Saturday, January 10, 2009

Success factors for foreign market entry

I was reviewing a 10 year old publication I wrote for the Australian government this week. (http://www.dfat.gov.au/publications/catalogue/eaaubp10.pdf). And while the data is dated I was struck by the fact that the success factors and pitfalls I listed remain timelessly relevant - no matter which foreign market you're trying to enter:

Success Factors ...The basic ingredients for successful entry into any market are especially valid when targeting Japan. In particular, companies have failed in Japan because they did not devote sufficient time to preparation (ie, gaining an understanding of the market and developing an appropriate market entry plan). This is especially crucial for entering the Japanese housing market.

Long-Term Vision, Long-Term Strategies
A long-term perspective with targets and strategies to:
· know the market, the competitors, the competitive advantage
· identify and qualify opportunities, target market segments, develop specific goals and tactics
· meet long-run goals by achieving short-run rolling plans
· develop team vision for the whole enterprise or project.

Capabilities
Measure resources and risks to identify and ensure:
· adequate capital to sustain market penetration and setup costs
· necessary human resources with the appropriate leadership and creative ability, technical, interpersonal and language skills, and willingness to adapt to client's culture
· reliable network of materials suppliers and sub-contractors (whether in Australia, Japan or
elsewhere) to meet demands and scale of operating in Japanese market.

Commitment
Recognise necessity to have:
· expectation that establishing a market position and achieving profits may take several years
· an ability to interpret short-term results in the longer-term perspective
· ability to evaluate, refine and continue to monitor market information with the aim of constant improvement.

... and Common Pitfalls and Problems
Not surprisingly, there is a wide range of pitfalls and problems that can impede a foreign company’s successful entry into the Japanese market, quite apart from the regulatory and technical issues referred to earlier. However, the majority of these can be minimised or avoided by proper research, planning and preparation.

Some of the most common pitfalls and problems include:
· inexperience in dealing with a foreign culture and in particular the Japanese business environment, as well as lack of suitably skilled staff, leading to misunderstandings with Japanese clients and contacts
· unfamiliarity with, and insufficient research beforehand into, the basic processes of exporting, resulting in delivery delays, errors and mishaps
· insufficient attention to proactively managing transport and logistics to ensure safe and timely delivery of products to Japanese client
· delay in responding promptly and fully to all communications from Japanese client
· insufficient flexibility and preparedness to modify one’s products and services to meet the precise specifications and high quality standards of Japanese customers
· over-reliance on a competitive price alone as the principal selling point of one’s product or service
· insufficient understanding of the high minimum quality standards expected in Japan for any product or service, regardless of low price
· insufficient differentiation of one’s product in terms of design, materials, novel features or functions, and assembly techniques and packaging
· inability or reluctance to meet after-sales service expectations
· insufficient staff with necessary skills to satisfy high Japanese standards and expectations of customer service
· difficulties in training Japanese labour in construction methods and material usage.

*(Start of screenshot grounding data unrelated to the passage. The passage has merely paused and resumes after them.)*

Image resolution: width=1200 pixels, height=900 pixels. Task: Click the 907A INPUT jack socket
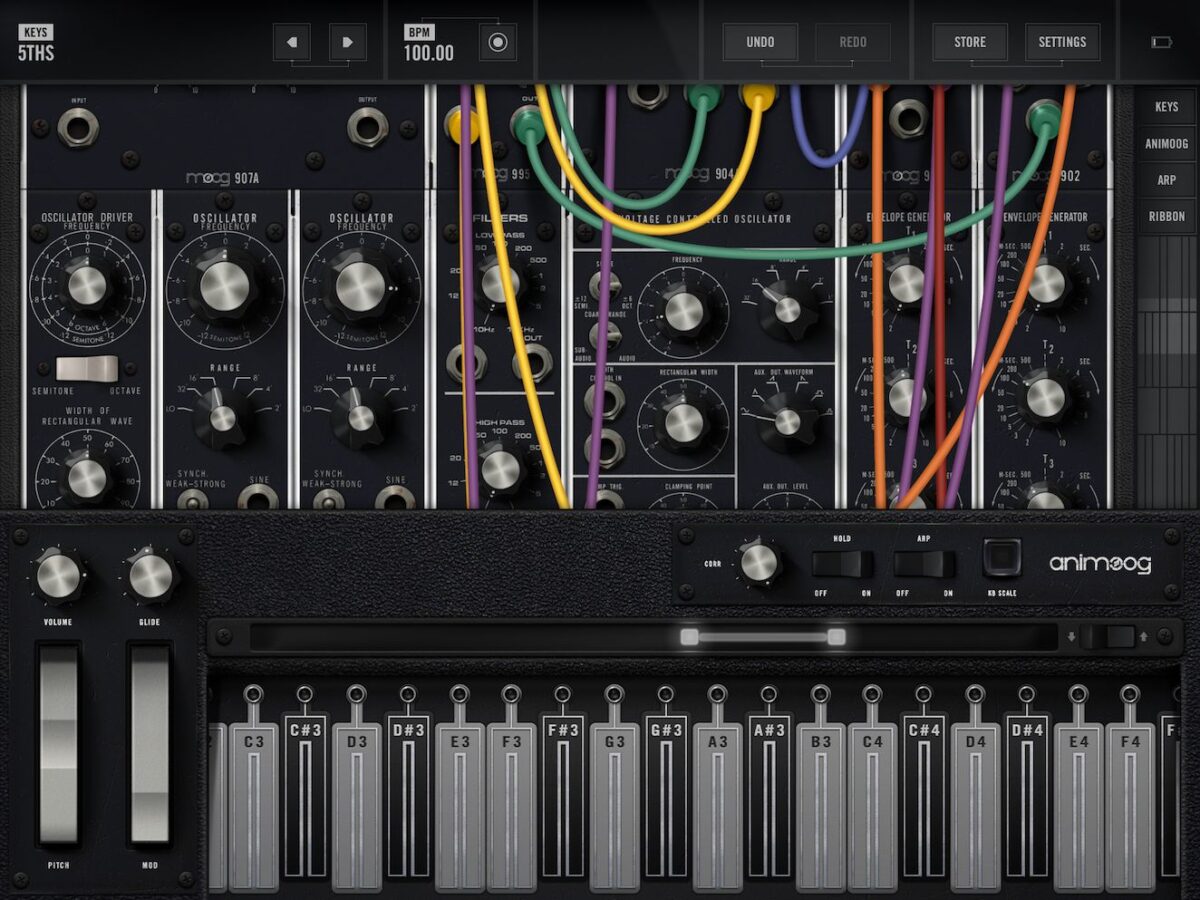click(78, 127)
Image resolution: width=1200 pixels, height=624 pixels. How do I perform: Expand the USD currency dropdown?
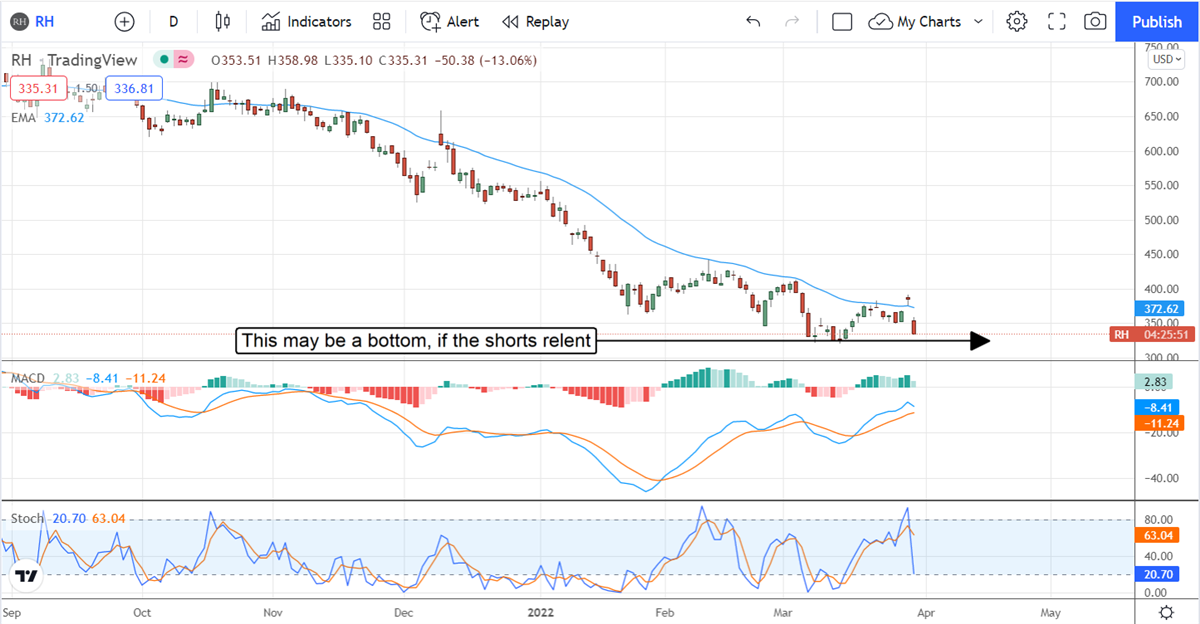(x=1164, y=59)
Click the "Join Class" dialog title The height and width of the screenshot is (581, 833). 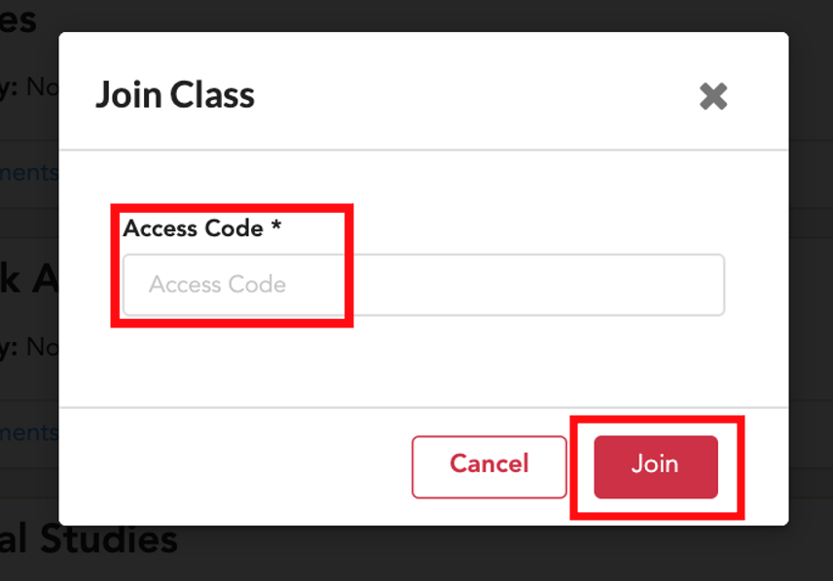[175, 96]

Some Australian companies have already encountered a number of these problems, including cases where the problems put an end to an Australian company’s efforts to tackle the Japanese housing market for the time being.

The Fundamental Pitfall - Inadequate Financial Planning
Probably the most common and fundamental problems encountered are financial ones, ranging
through:
· insufficient basic capital allocation for a long-term market entry strategy and all the costs involved, with sometimes a two or three year wait before making a profit
· unpreparedness for the many hidden costs that can arise, most commonly in shipping and warehousing, as well as in developing and maintaining a commercial relationship with the Japanese partner
· strong pressure from Japanese customers/partners to reduce prices, which can significantly erode the foreign supplier’s profit margin
· failure to plan around a considerable range of possible foreign exchange movements - for example, the yen has moved from Y80:US$1 in mid-1995 to almost Y130: US$1 by late 1997 (and from Y60: A$1 to as high as Y90: A$1 during the same period).

Wednesday, January 7, 2009

Online Selling in a Slumping Economy

Amazon.com seems to have proven once again the benefits of buying and selling online.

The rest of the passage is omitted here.